At the time I thought the question was absurd. How could anyone ask an alcoholic why they would quit drinking? I thought, Wasn’t it obvious? I also thought, What more do you want from me? I went into counseling to get all of the answers. I wanted that quick fix and the instant gratification. When I look back at my drinking days, I realized that that question was the perfect one to ask. It forced me to look at myself. It challenged me to think beyond the moment.
There were so many reasons as to why I drank. The main reason was because I was in pain. It sounds so simple because everyone has pain but not everyone becomes a full blown addict. I do not think anyone can predict who will become an addict or who can handle what trauma. All I can say is that I chose alcohol to cover up that pain. I did not believe that I would become an alcoholic. The pain still hovered like a fog around me and remained suspended. The alcohol had unplugged me from myself and rewired me to only be able to function with it. Alcohol had now set up a home inside of me. I could no longer find any reasons to quit.
The reason to quit would eventually find me. I had hit a rock bottom in my life. I was seeking a connection to myself again. I craved becoming a better person. I wanted to be more than just alcohol. I needed tools and guidance to help me obtain the change I was searching for again. I needed to start filling myself up with new ideas, new ways of thinking, new language skills, and self-love to heal the old wounds. But how do I go from zero to a hundred over night? I sobered up and knew I needed help to stay that way. I was sober but not yet healed. The pain I had been drinking away was still there. I remember what someone told me and that was the ‘pain could not hurt you the same way it did the first time’. That is how I found my way to alcohol and drug counseling.

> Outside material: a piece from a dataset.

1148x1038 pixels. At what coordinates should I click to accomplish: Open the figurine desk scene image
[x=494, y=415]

The counseling helped me to realize the difference between being sober versus recovery. I could quit drinking but still carry on the same dysfunctional behaviors that kept me in alcoholism. I knew that I needed to recover from what alcohol had put me through. I also knew that process would not be easy. I had to learn about myself, seek out resources I might not have thought about, and connect these new tools to my life. I had to get out of my comfort zone and learn what worked for me. So many things helped me along the way, such as culture, spirituality, self-help techniques, research, Alcoholics Anonymous, meditation, lists. I was an active participant in my recovery. I embraced my pain that once used to hover around me. Then one day I realized that I became an active participant in my own life again and that I was in control.

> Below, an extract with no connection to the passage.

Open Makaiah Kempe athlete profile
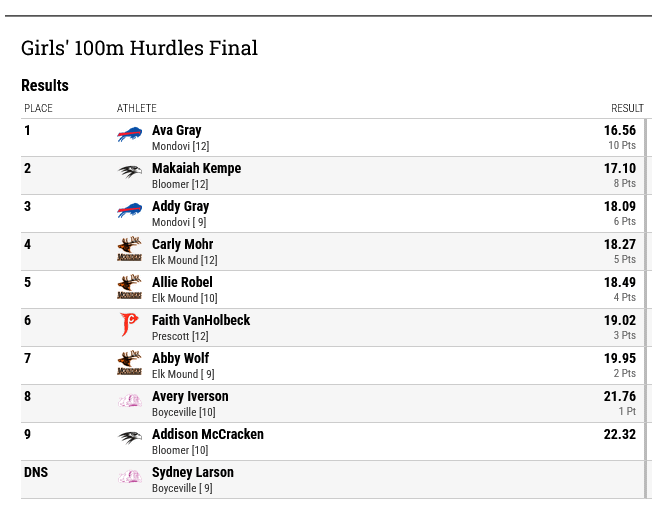 coord(197,168)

I don’t feel better because of my sobriety. I don’t feel like I am better than the "drunk" or "drugged-out" person I encounter on the street. Sobriety does not automatically make me a better person. The act of taking alcohol or drugs out of my life does not make me the judge and jury of anyone else. I feel better about myself because of my recovery. All I can do is share my personal experience. I feel like I am in recovery from my addiction but I also feel like I’ve recovered myself from the wreckage of my own life.

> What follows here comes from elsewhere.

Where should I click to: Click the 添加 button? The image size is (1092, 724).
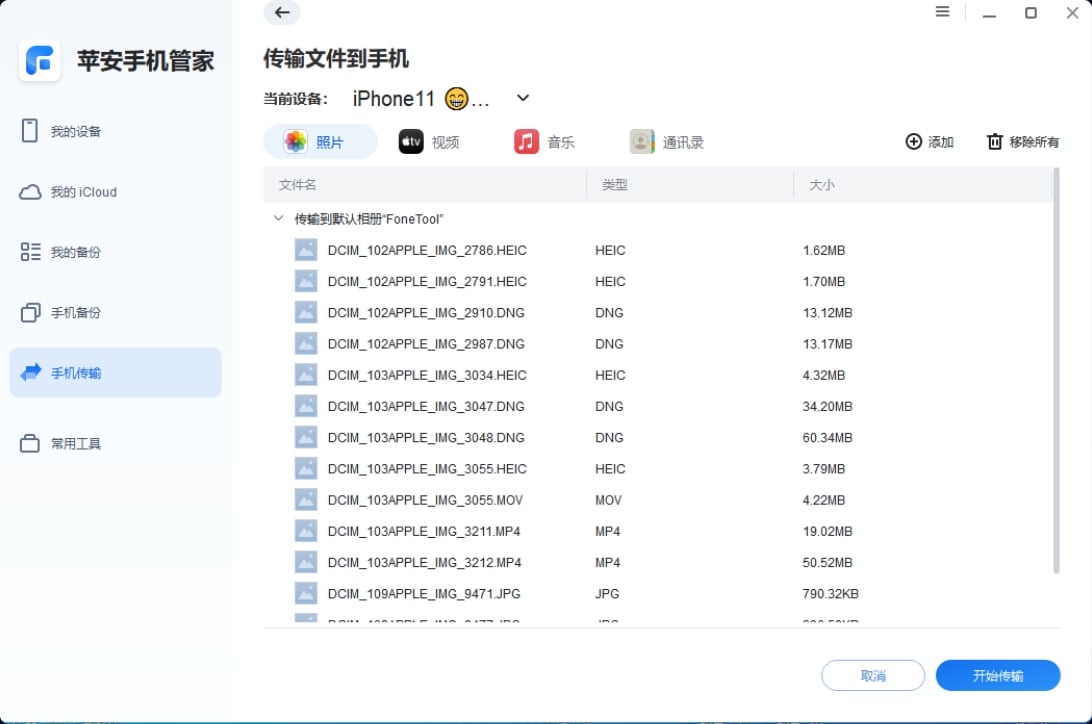[x=929, y=142]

My recovery makes me better than I was and not better than anyone else. I feel empowered by what I’ve found and I want others to feel that way too. I never thought I’d become an alcoholic but while I was drinking I never thought I would ever quit .So why should the average person care if they’ve never had a drinking or drug abuse problem? What is the difference between my addiction articles compared to all the addiction articles out there? The difference is that maybe you and I will walk passed one another on the streets of Prince Albert. Maybe I could be someone you already know.